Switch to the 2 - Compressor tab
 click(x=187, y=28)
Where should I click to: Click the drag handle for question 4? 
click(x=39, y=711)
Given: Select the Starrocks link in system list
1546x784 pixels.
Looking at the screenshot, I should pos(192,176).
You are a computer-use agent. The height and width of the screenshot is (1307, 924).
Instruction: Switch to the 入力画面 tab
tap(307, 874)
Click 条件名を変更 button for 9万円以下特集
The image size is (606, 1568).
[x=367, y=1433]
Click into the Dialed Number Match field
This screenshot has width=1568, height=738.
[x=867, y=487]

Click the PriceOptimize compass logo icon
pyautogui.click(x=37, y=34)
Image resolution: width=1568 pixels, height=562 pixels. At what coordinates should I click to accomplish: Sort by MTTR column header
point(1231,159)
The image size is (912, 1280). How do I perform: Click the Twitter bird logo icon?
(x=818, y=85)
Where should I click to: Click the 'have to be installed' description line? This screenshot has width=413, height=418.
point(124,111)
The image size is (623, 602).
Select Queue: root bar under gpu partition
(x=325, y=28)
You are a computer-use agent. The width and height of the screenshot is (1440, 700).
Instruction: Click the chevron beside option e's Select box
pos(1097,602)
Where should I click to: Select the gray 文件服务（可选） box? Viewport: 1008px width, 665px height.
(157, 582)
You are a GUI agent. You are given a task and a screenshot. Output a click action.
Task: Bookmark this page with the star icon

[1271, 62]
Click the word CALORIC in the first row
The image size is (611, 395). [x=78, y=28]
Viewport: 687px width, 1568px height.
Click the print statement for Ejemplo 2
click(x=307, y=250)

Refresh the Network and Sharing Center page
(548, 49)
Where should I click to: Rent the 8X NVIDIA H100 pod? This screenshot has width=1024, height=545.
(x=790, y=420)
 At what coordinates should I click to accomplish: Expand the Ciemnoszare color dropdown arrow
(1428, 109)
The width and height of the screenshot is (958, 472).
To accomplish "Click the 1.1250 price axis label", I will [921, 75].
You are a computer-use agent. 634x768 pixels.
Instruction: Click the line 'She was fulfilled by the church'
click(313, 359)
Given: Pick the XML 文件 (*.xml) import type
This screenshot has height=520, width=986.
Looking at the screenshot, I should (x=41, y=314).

******************************

◆ Your goal: The expected answer is an exact copy of the lines beginning at the one with "Click the word CALORIC in the first row" and running to the end of the entries above.

◆ Written solution:
Click the word CALORIC in the first row
The image size is (611, 395). [x=78, y=28]
Viewport: 687px width, 1568px height.
Click the print statement for Ejemplo 2
click(x=307, y=250)

Refresh the Network and Sharing Center page
(548, 49)
Where should I click to: Rent the 8X NVIDIA H100 pod? This screenshot has width=1024, height=545.
(x=790, y=420)
 At what coordinates should I click to accomplish: Expand the Ciemnoszare color dropdown arrow
(1428, 109)
The width and height of the screenshot is (958, 472).
To accomplish "Click the 1.1250 price axis label", I will [921, 75].
You are a computer-use agent. 634x768 pixels.
Instruction: Click the line 'She was fulfilled by the church'
click(313, 359)
Given: Pick the XML 文件 (*.xml) import type
This screenshot has height=520, width=986.
Looking at the screenshot, I should (x=41, y=314).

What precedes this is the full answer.